(Data extracted from a collection)
□ □ □

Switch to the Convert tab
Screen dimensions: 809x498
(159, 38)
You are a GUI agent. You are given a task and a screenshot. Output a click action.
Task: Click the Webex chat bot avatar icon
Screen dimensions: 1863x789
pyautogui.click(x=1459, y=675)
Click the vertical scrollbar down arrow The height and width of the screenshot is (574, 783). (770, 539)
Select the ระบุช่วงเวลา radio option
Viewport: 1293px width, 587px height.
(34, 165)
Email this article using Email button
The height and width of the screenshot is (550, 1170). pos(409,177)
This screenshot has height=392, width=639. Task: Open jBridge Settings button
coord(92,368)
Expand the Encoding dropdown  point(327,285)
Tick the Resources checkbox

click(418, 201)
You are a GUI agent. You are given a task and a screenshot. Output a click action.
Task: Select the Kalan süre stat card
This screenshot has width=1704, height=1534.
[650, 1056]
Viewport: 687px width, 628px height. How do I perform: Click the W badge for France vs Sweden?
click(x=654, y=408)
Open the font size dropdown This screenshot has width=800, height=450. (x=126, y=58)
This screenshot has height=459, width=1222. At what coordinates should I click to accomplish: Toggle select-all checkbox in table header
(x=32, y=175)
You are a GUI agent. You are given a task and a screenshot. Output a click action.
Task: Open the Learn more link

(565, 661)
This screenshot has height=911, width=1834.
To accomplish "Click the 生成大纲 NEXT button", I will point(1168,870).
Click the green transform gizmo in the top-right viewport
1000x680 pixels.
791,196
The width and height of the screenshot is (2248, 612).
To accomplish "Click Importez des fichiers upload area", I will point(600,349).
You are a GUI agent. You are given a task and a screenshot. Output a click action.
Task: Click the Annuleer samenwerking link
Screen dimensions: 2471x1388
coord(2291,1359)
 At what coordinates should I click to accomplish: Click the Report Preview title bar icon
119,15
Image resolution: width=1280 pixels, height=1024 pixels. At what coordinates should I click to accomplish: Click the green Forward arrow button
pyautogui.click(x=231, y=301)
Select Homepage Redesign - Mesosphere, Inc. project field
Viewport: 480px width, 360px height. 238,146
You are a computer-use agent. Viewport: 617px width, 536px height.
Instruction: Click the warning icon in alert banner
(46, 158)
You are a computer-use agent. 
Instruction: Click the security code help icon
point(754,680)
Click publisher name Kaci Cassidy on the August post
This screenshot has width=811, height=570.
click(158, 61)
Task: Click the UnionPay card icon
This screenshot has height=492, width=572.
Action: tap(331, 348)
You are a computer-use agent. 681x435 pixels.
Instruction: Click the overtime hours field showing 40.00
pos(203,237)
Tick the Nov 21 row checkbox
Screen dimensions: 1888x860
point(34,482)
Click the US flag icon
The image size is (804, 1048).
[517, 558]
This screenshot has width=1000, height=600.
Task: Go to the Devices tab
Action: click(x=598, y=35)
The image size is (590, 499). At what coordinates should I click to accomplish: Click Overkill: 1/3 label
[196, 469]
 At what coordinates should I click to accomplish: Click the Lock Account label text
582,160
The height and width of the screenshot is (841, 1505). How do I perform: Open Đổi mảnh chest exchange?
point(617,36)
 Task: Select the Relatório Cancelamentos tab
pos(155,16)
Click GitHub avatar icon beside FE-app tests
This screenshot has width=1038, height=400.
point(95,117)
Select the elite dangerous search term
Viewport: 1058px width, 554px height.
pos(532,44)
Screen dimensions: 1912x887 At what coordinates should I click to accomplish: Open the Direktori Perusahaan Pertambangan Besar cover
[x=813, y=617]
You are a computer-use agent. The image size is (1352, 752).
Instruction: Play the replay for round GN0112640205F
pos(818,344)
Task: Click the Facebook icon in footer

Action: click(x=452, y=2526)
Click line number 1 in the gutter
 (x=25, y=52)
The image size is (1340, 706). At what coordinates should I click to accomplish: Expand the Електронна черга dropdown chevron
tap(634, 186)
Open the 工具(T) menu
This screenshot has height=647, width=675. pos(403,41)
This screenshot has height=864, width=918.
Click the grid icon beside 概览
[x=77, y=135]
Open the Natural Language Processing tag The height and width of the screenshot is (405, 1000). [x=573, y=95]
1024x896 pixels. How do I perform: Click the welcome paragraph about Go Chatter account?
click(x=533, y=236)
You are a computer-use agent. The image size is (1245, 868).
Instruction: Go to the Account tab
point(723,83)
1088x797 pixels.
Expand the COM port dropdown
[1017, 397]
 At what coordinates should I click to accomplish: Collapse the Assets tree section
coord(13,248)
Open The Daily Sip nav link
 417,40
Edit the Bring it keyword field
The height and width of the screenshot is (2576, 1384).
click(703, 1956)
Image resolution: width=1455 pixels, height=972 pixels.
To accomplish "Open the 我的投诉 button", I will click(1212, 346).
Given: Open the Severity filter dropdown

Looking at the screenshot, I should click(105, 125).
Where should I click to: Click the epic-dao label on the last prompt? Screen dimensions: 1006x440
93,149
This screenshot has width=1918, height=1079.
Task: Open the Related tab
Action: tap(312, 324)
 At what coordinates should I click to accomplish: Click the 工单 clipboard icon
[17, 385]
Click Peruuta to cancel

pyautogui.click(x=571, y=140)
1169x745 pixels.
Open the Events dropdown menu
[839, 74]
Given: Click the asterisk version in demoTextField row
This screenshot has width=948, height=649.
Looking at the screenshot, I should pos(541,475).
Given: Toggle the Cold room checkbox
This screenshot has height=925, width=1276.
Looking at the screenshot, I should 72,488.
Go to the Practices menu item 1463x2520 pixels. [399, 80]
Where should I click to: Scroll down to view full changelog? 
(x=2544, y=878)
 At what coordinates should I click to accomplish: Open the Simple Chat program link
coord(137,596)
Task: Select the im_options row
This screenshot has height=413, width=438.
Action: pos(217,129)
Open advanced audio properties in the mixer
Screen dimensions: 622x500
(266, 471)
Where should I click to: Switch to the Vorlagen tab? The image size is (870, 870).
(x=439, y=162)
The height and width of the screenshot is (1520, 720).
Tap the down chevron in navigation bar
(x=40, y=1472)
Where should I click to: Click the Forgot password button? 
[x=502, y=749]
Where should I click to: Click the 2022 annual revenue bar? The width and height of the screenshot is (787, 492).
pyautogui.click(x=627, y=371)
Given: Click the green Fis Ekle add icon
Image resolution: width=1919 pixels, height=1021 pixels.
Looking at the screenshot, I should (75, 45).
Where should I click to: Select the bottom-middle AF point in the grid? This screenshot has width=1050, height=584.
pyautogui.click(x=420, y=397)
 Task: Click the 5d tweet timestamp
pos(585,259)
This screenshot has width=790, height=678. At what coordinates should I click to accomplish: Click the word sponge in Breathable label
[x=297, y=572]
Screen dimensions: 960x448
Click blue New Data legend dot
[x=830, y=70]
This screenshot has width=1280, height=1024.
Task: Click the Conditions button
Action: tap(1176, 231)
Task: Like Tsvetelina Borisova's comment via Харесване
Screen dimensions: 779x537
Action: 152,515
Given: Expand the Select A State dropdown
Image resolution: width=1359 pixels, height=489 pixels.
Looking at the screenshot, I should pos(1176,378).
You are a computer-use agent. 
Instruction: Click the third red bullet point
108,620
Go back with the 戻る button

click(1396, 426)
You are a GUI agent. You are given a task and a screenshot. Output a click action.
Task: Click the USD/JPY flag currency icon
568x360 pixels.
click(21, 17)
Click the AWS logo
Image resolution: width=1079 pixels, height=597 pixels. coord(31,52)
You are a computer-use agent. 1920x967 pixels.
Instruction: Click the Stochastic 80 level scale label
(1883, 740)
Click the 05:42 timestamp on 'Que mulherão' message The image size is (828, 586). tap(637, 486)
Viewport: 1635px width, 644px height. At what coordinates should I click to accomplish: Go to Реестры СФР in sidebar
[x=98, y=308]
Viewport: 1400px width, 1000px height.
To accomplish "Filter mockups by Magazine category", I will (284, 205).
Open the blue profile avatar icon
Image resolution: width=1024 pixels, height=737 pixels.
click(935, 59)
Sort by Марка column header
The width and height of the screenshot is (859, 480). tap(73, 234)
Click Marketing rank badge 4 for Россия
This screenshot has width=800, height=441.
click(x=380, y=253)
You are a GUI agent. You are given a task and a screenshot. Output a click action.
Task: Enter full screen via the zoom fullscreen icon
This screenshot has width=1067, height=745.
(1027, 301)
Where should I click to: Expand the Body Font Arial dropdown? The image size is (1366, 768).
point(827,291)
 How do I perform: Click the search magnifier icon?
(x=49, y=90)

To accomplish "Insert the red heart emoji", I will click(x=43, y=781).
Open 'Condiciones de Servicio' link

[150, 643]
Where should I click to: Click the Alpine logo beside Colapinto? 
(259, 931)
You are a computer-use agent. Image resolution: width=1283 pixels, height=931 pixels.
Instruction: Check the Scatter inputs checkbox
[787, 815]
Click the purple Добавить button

□ □ □

THE PROBLEM:
Among the records above, only the lines between the line holding "At what coordinates should I click to accomplish: Click the 工单" and the line holding "Go to the Practices", inclusive, are to be output, exactly as written.

TASK RESULT:
 At what coordinates should I click to accomplish: Click the 工单 clipboard icon
[17, 385]
Click Peruuta to cancel

pyautogui.click(x=571, y=140)
1169x745 pixels.
Open the Events dropdown menu
[839, 74]
Given: Click the asterisk version in demoTextField row
This screenshot has width=948, height=649.
Looking at the screenshot, I should pos(541,475).
Given: Toggle the Cold room checkbox
This screenshot has height=925, width=1276.
Looking at the screenshot, I should 72,488.
Go to the Practices menu item 1463x2520 pixels. [399, 80]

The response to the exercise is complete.